O Juiz Federal Edmilson da Silva Pimenta determinou, em sede de tutela antecipada, que o Fundo Nacional de Desenvolvimento da Educação -FNDE inclua os dados de estudante de Medicina no FIES e os encaminhe ao agente
A autora , Izabella Vasconcelos de Menezes, relata que participou, no segundo semestre de 2015, de processo seletivo com a finalidade de aderir ao Financiamento Estudantil - FIES, uma vez que era estudante de Medicina no Centro Universitário Tiradentes - UNIT, em Maceió/AL, passando, após procedimento de transferência externa, no 1º semestre de 2016, a estudar na Universidade Tiradentes, em Aracaju/SE.
O processo seletivo do FIES contava com 20 (vinte) vagas, sendo que a autora foi classificada em 23º lugar. Apesar de não ter sido classificada em um primeiro momento , a autora foi incluída em lista de espera, para o caso das pessoas que foram classificadas desistirem ou não atenderem aos requisitos para adesão ao financiamento.
Izabella teve acesso à lista de estudantes contemplados com o FIES e para a sua surpresa notou que o FNDE não a convocou para aderir ao financiamento, pois viu que 17 (dezessete) estudantes contrataram o FIES, restando 3 (três) vagas, sendo certo que a autora e outros dois candidatos deveriam ter sido convocados pelo FNDE.
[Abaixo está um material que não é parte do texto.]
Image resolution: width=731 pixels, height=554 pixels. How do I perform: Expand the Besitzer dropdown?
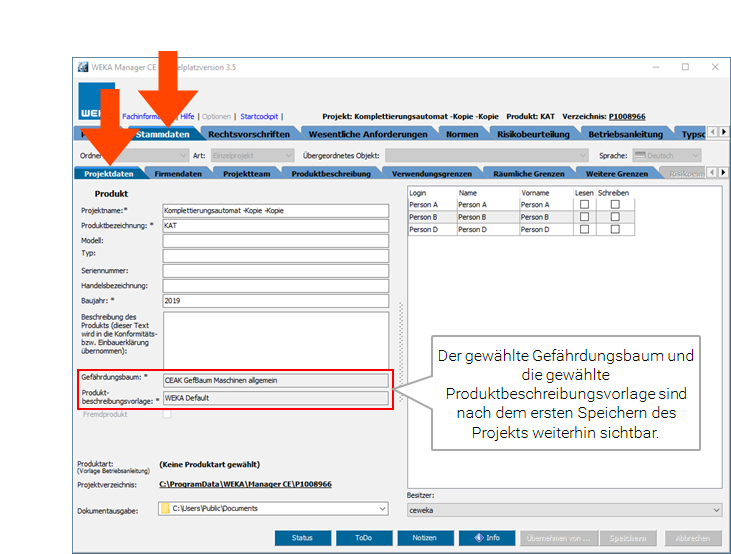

Intimado, o FNDE argumentou, preliminarmente, ser parte ilegítima para figurar no polo passivo da ação e, quanto ao mérito, pediu seu indeferimento, a fim de que não fosse aberto precedente para os demais estudantes, o que poderia prejudicar, consideravelmente, o programa de incentivo aos estudos em tela.
Observou o Magistrado que o FIES é a garantia constitucional do acesso à educação, visando facilitar o ingresso de estudantes de baixa renda nas Universidades particulares. Ademais, a conduta do FNDE em não esclarecer à autora sobre a não convocação é uma ofensa aos princípios da publicidade, da legalidade e da razoabilidade, prejudicando a autora e colocando em risco a continuidade de sua vida acadêmica, tendo em vista os altos valores das mensalidades.
Considerando, ainda, que a questão suscitada na peça vestibular é de ordem pública e reclama pronta atuação do Poder Judiciário, inclusive na preservação de interesse individual relevante, qual seja, o direito à educação, com o financiamento oficial, através do Programa FIES, o Juiz Federal deferiu a tutela antecipada.